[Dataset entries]
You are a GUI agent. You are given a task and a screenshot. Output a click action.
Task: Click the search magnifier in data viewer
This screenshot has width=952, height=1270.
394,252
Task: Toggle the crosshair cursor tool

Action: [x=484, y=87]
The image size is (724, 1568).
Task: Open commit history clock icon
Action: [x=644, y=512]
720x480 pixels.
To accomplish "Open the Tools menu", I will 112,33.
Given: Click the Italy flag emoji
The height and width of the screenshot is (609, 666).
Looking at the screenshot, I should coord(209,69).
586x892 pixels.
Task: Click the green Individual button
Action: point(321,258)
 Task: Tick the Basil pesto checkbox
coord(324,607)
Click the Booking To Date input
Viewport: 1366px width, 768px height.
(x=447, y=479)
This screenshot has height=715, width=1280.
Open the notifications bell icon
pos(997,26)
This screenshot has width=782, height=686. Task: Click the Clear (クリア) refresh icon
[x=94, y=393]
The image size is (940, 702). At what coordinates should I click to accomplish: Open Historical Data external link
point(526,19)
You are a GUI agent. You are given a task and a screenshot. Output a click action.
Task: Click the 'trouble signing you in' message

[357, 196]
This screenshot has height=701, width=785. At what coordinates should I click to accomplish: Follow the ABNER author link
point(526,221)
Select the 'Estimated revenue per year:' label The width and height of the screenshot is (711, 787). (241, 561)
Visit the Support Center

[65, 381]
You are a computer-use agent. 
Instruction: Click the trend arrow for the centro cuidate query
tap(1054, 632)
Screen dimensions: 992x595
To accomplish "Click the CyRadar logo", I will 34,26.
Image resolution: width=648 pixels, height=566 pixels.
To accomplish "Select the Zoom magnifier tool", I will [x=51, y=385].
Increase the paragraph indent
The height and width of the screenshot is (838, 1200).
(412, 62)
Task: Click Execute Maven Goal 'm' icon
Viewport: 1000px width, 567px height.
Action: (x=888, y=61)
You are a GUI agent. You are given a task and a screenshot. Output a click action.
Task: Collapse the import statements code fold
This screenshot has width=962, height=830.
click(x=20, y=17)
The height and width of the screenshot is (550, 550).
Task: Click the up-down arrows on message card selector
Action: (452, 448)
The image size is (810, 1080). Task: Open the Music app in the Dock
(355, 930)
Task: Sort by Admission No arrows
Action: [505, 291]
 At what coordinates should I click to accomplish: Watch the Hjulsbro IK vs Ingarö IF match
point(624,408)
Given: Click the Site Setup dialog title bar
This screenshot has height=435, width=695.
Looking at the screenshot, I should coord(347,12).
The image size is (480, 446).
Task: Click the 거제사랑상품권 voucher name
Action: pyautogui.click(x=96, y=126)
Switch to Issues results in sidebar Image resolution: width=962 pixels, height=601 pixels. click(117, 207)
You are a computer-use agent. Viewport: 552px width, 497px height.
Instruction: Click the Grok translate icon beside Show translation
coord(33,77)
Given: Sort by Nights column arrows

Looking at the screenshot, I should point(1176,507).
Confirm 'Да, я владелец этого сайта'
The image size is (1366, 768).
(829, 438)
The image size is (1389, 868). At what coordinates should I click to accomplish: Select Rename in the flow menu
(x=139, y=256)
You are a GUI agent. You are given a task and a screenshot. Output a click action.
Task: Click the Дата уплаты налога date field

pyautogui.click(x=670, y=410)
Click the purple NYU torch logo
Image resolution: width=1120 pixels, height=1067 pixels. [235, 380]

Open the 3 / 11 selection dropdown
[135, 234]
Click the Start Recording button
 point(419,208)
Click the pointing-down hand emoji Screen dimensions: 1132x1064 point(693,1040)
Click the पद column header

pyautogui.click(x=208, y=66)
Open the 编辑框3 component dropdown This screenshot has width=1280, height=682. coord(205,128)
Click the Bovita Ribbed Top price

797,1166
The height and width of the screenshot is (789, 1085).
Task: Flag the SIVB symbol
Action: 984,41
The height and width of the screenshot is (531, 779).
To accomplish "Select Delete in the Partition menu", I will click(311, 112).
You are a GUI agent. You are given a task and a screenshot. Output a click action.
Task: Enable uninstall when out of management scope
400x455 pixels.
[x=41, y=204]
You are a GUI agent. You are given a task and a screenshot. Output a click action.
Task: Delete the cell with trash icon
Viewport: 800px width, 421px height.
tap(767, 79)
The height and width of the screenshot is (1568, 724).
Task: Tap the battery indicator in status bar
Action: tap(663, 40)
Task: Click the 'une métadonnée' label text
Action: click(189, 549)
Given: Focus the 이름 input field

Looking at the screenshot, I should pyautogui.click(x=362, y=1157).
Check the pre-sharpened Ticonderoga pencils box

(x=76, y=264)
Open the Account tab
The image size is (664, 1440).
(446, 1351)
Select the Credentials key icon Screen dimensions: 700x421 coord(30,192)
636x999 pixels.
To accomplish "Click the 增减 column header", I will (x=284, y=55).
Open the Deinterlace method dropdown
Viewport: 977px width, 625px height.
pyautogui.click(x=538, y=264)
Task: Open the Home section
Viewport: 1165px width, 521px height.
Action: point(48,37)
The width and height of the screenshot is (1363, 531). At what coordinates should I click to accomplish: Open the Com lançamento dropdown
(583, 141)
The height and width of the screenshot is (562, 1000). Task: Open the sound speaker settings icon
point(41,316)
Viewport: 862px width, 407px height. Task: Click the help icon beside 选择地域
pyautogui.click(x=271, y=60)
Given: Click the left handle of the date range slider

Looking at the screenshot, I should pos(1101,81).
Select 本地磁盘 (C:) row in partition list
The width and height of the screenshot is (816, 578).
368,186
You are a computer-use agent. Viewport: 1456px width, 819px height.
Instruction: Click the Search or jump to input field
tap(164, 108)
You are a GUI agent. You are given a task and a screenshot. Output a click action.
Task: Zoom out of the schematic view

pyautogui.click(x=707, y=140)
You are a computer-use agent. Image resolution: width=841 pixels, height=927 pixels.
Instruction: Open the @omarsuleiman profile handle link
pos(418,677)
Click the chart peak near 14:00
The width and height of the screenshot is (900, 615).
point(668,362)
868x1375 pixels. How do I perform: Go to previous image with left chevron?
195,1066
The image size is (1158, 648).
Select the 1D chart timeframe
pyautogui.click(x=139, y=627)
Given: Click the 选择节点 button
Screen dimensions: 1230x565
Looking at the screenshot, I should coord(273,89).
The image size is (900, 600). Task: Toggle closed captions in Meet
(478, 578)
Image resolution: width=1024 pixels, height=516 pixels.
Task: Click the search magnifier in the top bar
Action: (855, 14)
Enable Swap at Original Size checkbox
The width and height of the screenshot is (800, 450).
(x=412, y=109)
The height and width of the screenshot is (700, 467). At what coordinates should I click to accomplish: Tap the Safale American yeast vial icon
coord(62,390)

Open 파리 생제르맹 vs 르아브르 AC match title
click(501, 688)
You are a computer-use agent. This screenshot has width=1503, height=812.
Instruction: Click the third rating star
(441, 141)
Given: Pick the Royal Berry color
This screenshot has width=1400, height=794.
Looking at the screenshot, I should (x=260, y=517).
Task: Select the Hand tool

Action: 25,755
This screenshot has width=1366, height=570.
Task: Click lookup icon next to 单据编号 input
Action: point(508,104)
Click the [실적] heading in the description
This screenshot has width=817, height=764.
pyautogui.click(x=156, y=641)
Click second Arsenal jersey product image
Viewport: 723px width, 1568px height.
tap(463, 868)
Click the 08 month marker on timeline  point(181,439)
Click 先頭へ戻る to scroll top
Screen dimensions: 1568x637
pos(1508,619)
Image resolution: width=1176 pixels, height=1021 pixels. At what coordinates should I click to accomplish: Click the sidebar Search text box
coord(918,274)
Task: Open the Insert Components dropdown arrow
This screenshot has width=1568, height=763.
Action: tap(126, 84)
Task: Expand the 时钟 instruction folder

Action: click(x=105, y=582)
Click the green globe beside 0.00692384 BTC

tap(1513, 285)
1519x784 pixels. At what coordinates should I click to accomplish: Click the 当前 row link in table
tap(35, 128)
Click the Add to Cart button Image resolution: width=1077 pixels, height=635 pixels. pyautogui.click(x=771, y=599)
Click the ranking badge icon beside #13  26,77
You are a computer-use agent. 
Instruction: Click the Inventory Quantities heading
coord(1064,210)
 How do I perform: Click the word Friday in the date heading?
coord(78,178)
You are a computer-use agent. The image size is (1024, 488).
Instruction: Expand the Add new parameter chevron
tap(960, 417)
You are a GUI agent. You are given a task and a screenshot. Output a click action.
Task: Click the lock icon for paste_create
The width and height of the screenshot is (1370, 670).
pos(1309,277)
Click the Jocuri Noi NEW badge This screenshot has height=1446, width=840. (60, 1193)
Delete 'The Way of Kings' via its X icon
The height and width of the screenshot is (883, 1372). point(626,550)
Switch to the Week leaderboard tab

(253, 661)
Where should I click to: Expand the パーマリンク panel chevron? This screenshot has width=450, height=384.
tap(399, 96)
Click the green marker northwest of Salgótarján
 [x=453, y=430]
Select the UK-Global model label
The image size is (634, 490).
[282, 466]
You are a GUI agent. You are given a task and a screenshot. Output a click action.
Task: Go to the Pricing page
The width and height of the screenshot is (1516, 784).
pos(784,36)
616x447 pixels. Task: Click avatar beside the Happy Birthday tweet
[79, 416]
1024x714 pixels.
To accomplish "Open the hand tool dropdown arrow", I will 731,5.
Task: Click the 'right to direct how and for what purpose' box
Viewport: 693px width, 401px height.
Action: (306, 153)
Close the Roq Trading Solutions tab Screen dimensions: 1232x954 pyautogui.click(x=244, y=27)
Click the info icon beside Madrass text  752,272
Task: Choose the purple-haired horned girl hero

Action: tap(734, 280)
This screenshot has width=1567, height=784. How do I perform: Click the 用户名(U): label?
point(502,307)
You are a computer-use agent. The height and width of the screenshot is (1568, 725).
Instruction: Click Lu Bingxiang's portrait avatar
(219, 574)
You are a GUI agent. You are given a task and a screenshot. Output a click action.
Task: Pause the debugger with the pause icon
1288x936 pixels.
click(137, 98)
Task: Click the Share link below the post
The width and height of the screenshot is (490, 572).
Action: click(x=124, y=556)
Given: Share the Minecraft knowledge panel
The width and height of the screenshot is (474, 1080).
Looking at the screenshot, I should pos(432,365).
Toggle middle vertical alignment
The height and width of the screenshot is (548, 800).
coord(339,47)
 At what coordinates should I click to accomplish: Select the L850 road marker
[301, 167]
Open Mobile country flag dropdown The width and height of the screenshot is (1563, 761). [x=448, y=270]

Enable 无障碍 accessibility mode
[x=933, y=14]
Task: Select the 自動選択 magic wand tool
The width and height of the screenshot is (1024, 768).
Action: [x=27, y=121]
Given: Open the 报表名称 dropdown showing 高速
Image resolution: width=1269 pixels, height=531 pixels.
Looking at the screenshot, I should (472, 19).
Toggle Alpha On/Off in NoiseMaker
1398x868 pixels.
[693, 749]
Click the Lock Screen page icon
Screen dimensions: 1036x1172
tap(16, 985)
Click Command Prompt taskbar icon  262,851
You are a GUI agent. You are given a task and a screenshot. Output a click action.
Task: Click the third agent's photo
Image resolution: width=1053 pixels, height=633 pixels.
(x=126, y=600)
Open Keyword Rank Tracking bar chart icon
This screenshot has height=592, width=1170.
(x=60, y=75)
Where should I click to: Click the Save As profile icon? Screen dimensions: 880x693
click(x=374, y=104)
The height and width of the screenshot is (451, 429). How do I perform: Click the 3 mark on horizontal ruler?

- Work required -
Look over the records above and copy each line that includes the string "computer".

- Exercise answer -
You are a computer-use agent. 
You are a computer-use agent. Viewport: 552px width, 497px height.
You are a computer-use agent. Viewport: 1456px width, 819px height.
You are a computer-use agent. Image resolution: width=841 pixels, height=927 pixels.
You are a computer-use agent. This screenshot has width=1503, height=812.
You are a computer-use agent. 
You are a computer-use agent. The image size is (1024, 488).
You are a computer-use agent. The height and width of the screenshot is (1568, 725).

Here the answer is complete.